* Records from a dataset *

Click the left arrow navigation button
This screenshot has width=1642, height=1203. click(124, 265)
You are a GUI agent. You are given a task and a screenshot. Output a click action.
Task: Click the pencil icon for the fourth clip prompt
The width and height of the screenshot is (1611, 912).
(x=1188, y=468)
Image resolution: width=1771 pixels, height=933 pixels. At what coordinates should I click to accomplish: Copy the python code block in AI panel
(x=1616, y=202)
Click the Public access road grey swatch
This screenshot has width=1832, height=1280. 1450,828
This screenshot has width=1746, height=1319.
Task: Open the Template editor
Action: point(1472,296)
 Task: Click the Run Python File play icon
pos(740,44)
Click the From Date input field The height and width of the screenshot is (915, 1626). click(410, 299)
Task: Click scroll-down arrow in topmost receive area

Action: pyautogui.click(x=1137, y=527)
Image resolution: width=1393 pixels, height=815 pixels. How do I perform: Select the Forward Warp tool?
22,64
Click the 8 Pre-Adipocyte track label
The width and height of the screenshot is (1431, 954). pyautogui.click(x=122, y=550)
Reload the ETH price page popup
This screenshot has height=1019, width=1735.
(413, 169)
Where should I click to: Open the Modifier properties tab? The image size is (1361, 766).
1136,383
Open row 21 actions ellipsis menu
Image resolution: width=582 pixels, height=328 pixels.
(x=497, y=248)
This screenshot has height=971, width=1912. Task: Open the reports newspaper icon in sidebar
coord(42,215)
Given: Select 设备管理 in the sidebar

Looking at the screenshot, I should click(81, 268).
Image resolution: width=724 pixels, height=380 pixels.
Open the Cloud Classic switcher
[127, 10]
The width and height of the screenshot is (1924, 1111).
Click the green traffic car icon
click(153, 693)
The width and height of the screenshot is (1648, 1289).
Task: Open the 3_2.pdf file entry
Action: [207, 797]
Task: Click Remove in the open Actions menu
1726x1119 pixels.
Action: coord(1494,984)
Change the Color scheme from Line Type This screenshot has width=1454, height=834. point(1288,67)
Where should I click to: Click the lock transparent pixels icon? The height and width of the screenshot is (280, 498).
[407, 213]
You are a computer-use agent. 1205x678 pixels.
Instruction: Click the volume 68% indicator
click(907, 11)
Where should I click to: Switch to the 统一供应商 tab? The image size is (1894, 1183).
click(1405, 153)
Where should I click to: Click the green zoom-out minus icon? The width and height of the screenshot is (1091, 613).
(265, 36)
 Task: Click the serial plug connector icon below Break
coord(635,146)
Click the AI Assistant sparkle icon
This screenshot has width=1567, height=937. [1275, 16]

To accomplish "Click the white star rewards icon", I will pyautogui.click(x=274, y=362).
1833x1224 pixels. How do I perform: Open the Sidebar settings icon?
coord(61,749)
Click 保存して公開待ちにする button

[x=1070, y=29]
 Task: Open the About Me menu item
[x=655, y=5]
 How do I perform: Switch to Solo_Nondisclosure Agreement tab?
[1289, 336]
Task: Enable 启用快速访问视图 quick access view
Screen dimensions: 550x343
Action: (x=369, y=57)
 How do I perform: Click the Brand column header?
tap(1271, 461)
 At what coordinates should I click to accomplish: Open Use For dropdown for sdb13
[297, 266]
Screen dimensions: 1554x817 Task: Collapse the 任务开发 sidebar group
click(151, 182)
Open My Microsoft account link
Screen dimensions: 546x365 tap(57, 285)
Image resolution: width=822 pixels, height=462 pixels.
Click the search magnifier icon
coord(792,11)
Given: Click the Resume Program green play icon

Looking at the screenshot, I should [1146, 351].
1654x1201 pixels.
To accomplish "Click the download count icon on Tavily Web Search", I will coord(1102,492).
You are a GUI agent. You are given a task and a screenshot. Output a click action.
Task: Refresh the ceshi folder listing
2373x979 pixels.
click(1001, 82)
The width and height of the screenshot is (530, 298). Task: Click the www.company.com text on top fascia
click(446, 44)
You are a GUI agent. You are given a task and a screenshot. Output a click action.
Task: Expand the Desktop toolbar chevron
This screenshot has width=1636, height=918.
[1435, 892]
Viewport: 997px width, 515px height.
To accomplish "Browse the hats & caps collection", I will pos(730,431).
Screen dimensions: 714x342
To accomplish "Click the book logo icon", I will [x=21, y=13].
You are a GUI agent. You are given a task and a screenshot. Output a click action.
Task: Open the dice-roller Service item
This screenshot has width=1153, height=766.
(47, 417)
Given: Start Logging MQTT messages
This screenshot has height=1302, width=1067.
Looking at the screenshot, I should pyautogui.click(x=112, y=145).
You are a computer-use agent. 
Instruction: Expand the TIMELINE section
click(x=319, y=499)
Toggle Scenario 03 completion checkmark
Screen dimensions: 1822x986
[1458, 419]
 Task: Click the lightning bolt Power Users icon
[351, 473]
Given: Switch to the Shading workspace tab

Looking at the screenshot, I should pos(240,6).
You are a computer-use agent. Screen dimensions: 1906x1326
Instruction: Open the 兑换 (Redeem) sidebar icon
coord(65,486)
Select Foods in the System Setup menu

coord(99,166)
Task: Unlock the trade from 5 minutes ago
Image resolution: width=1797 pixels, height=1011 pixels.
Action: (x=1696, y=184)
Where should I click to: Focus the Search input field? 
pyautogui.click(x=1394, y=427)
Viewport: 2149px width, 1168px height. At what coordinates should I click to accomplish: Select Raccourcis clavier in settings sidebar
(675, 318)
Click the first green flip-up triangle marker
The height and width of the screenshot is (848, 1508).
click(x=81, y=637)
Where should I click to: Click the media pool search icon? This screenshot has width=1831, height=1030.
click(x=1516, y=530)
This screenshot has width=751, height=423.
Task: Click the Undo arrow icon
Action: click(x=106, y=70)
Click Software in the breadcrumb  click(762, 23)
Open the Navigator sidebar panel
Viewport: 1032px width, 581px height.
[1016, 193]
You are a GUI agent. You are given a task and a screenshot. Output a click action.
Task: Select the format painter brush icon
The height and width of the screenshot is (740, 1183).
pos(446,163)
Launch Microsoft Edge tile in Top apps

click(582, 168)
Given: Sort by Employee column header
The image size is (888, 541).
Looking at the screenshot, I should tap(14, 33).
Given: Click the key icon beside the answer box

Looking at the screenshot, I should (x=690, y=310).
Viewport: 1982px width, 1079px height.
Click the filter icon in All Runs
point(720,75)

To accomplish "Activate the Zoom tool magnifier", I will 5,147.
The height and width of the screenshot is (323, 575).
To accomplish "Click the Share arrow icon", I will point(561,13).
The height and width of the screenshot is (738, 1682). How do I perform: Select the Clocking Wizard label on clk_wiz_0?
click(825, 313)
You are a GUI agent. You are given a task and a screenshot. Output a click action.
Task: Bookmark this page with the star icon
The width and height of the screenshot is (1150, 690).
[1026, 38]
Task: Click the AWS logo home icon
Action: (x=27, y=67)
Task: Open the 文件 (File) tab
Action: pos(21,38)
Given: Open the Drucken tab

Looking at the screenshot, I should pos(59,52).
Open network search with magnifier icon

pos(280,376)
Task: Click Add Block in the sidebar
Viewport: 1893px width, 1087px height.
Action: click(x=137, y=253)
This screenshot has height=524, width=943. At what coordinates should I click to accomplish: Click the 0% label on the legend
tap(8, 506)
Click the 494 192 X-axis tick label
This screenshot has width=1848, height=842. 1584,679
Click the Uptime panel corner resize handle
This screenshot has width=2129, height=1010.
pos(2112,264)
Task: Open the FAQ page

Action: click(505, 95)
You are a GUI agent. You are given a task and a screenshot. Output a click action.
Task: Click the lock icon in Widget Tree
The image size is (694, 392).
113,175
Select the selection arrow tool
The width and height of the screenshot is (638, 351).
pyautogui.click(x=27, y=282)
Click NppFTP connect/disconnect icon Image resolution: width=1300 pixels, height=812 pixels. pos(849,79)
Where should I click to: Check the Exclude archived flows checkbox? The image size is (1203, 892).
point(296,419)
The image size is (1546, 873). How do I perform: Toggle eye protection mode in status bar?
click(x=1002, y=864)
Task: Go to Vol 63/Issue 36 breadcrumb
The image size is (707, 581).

* Directions *
Each line from the one containing "Task: Bookmark this page with the star icon" through the final line of the records must be repeated exactly, with no line added or dropped.

* Worked solution *
Task: Bookmark this page with the star icon
The width and height of the screenshot is (1150, 690).
[1026, 38]
Task: Click the AWS logo home icon
Action: (x=27, y=67)
Task: Open the 文件 (File) tab
Action: pos(21,38)
Given: Open the Drucken tab

Looking at the screenshot, I should pos(59,52).
Open network search with magnifier icon

pos(280,376)
Task: Click Add Block in the sidebar
Viewport: 1893px width, 1087px height.
Action: click(x=137, y=253)
This screenshot has height=524, width=943. At what coordinates should I click to accomplish: Click the 0% label on the legend
tap(8, 506)
Click the 494 192 X-axis tick label
This screenshot has width=1848, height=842. 1584,679
Click the Uptime panel corner resize handle
This screenshot has width=2129, height=1010.
pos(2112,264)
Task: Open the FAQ page

Action: click(505, 95)
You are a GUI agent. You are given a task and a screenshot. Output a click action.
Task: Click the lock icon in Widget Tree
The image size is (694, 392).
113,175
Select the selection arrow tool
The width and height of the screenshot is (638, 351).
pyautogui.click(x=27, y=282)
Click NppFTP connect/disconnect icon Image resolution: width=1300 pixels, height=812 pixels. pos(849,79)
Where should I click to: Check the Exclude archived flows checkbox? The image size is (1203, 892).
point(296,419)
The image size is (1546, 873). How do I perform: Toggle eye protection mode in status bar?
click(x=1002, y=864)
Task: Go to Vol 63/Issue 36 breadcrumb
The image size is (707, 581).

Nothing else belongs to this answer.